_TEXTE DE L'EXERCICE_

Solitude et dépression

Malgré les différences de culture, de langues et d’institutions à travers les quatre royaumes d'Ouganda – Buganda, Bunyoro, Toro et Busoga –, "l’homosexualité est perçue comme une maladie dans tout le pays". Le calvaire d'André*, 23 ans, collier de perles noires autour du cou, a commencé à cause de cette homophobie répandue dans son pays natal. Le jeune homme a commencé à être coquet dès l'enfance. "À 6 ans, je me maquillais avec les produits de ma mère et je ne jouais qu’avec des filles. Au début mes parents me grondaient sévèrement, puis ma mère a commencé à devenir méchante. Je n’étais qu’un enfant, je ne comprenais pas…" Terrorisés à l’idée que leur fils soit homo ou trans, les parents d’André décident de l’abandonner. "C’est son oncle qui l’adopte et l’emmène vivre au Rwanda à ses 7 ans", complète son ami Andrew, 22 ans, tandis qu'André se mure dans un silence hagard. "Il n’aime pas parler de sa situation familiale. Son rejet par ses parents est incompréhensible, il n’était qu’un enfant."

Pour s'exprimer, André commence la danse à l’âge de 8 ans dans les rues de Nyamirambo, le quartier populaire de Kigali. Mais ayant été abandonné dès l'enfance, il n’a pas de papiers. Or pour vivre de sa passion, signale son ami,"il doit pouvoir voyager à l’étranger. Aujourd’hui il craint pour son futur. Il ne peut même pas avoir accès à une assurance santé ici, ni à quelqu’un à qui se confier quand il va mal". La dépression est un problème récurrent chez les LGBTQI+ d'Ouganda en exil, rapporte Andrew. "Nombre de mes amis ont commencé à boire, à devenir violents, à fumer de la drogue… Mais personne ne les aide à comprendre pourquoi ils sombrent dans un état dépressif, et personne ne cherche à les soigner. Nous ne sommes pas réellement pris en charge non plus au Rwanda, mais au moins personne ne nous agresse et on nous laisse vivre en paix."

_CONSIGNES DE L'EXERCICE_
(a) Selon le texte sur l'exil d'André, à quel âge André a-t-il commencé la danse ?
(b) Reprenez le texte sur l'exil d'André à partir de sa dernière phrase et poursuivez-le.
Les lignes fournies constituent un matériau indépendant du texte.

[Données d'ancrage par coordonnées de pixels]
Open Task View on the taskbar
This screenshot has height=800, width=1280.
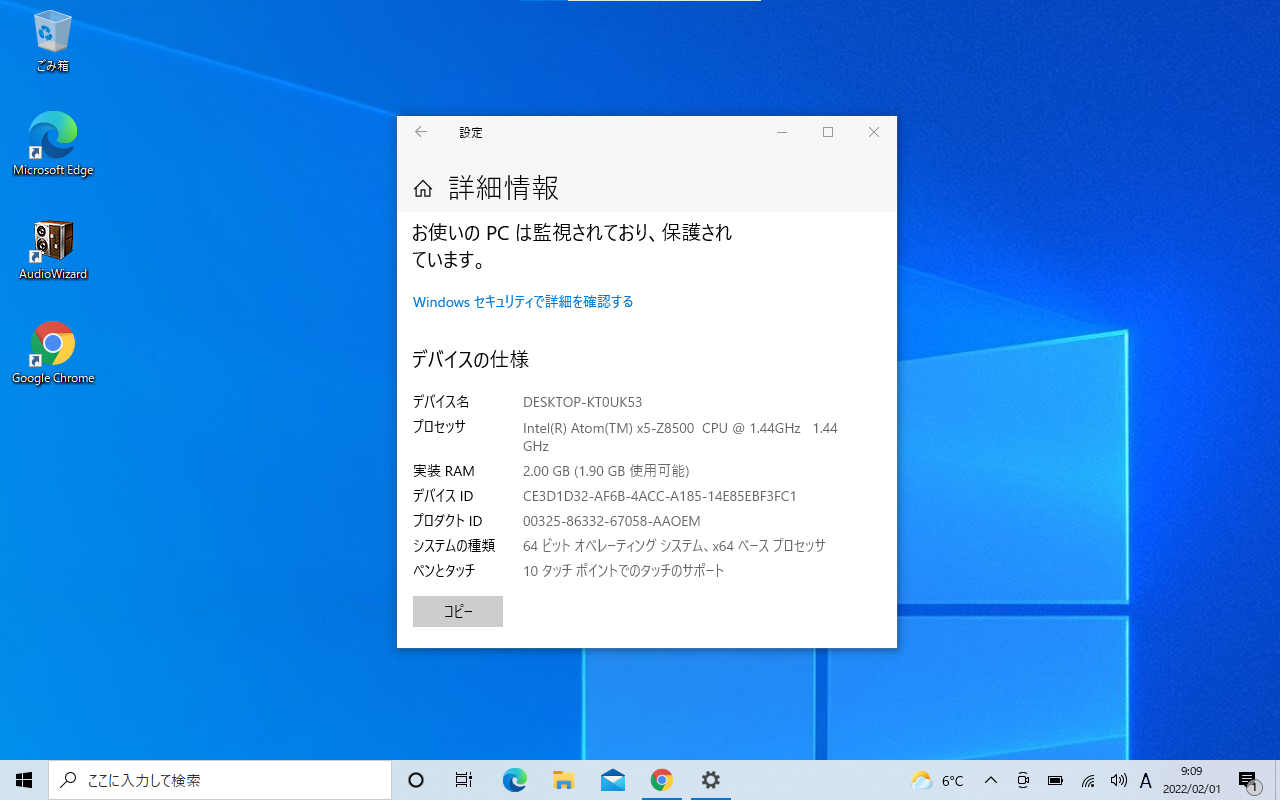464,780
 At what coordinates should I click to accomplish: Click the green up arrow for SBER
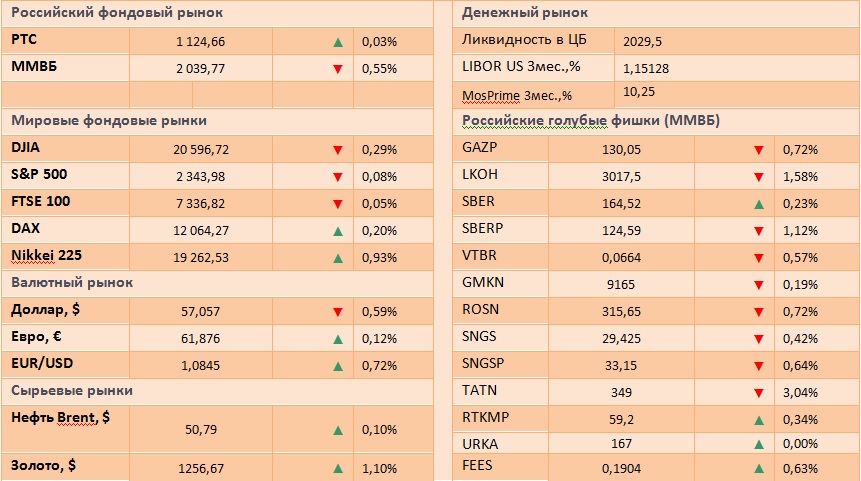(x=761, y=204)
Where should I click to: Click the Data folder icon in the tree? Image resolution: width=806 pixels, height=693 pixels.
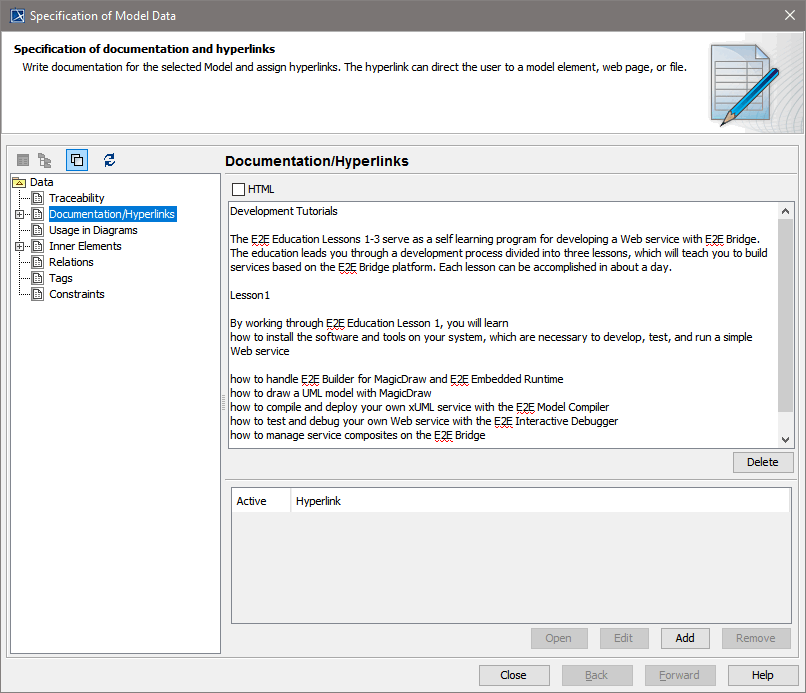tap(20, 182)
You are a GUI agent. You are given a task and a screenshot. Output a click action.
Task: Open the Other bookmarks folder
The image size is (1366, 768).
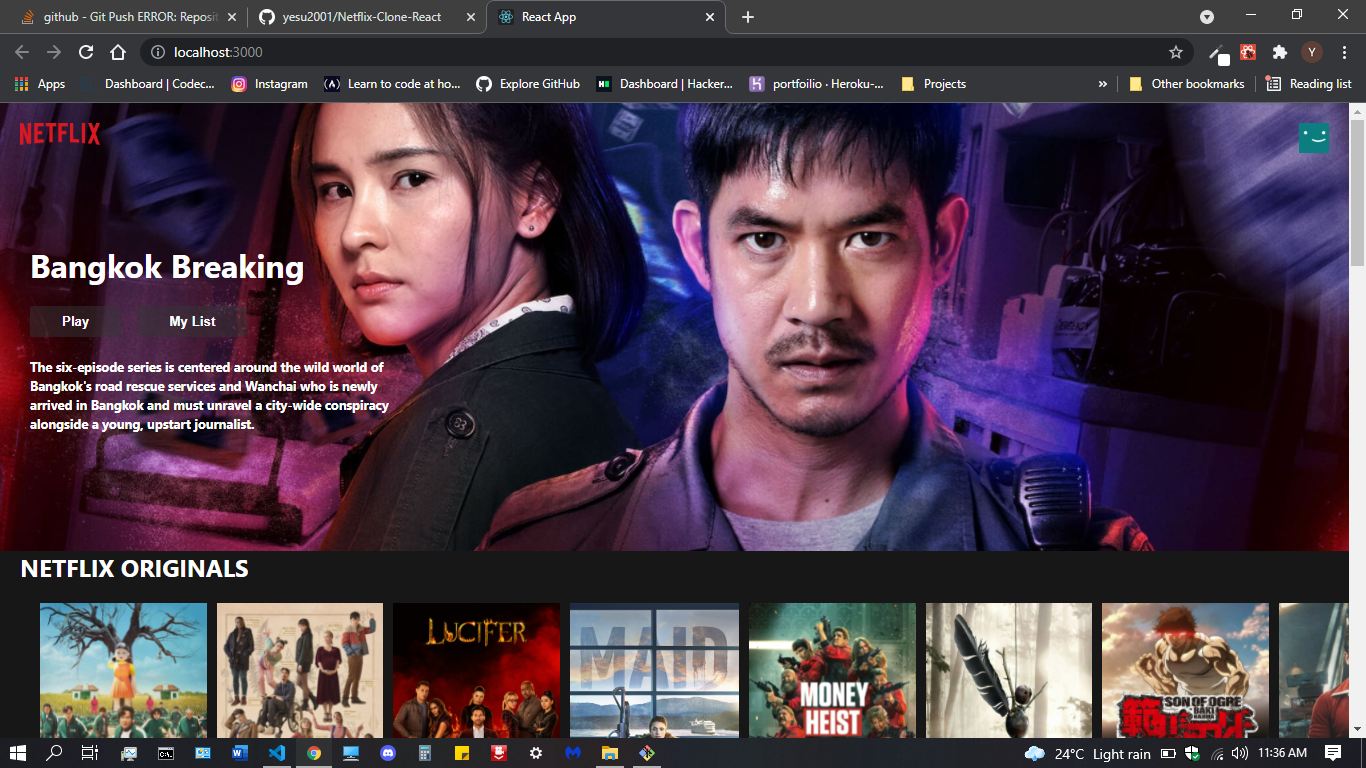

_RÉPONSES PAR CONSIGNE_
(a) À l'âge de 8 ans.

(b)
Avec quelques rares pays africains, le Rwanda a signé une déclaration conjointe des Nations unies condamnant la violence contre les personnes LGBTQI+. Et l’homosexualité n’y est pas pénalisée. "Nous accueillons également des réfugiés du Burundi ou de la Tanzanie", signale Jacob*, président d’une ONG qui milite pour l'accès aux soins de ces réfugiés. Si la vie est plus douce au pays des mille collines pour Musika, André, Andrew et Kaguta, elle n’est pas pour autant facile. "Il y a quand même une homophobie, particulièrement dans les villages, mais pas dans les grandes villes comme à Kigali", explique Jacob, assis dans son bureau où trône un drapeau LGBT auprès d’un drapeau du pays. Pasteur à ses heures perdues, ce militant soutient avec passion le RPF, le parti du président Paul Kagamé. Et il n’hésite pas à le montrer. "Notre président veut unifier notre pays. Et il est ouvert d’esprit, ça n’aurait aucun sens d’avoir combattu un génocide et de se mettre à persécuter une communauté", martèle-t-il. Pourtant, il préfère taire le nom de son ONG, car aider les personnes LGBTQI+ n’est pas recommandé. Quant aux quatre amis d'Ouganda, après quelques mois ici, ils peinent encore à imaginer comment reconstruire leur vie.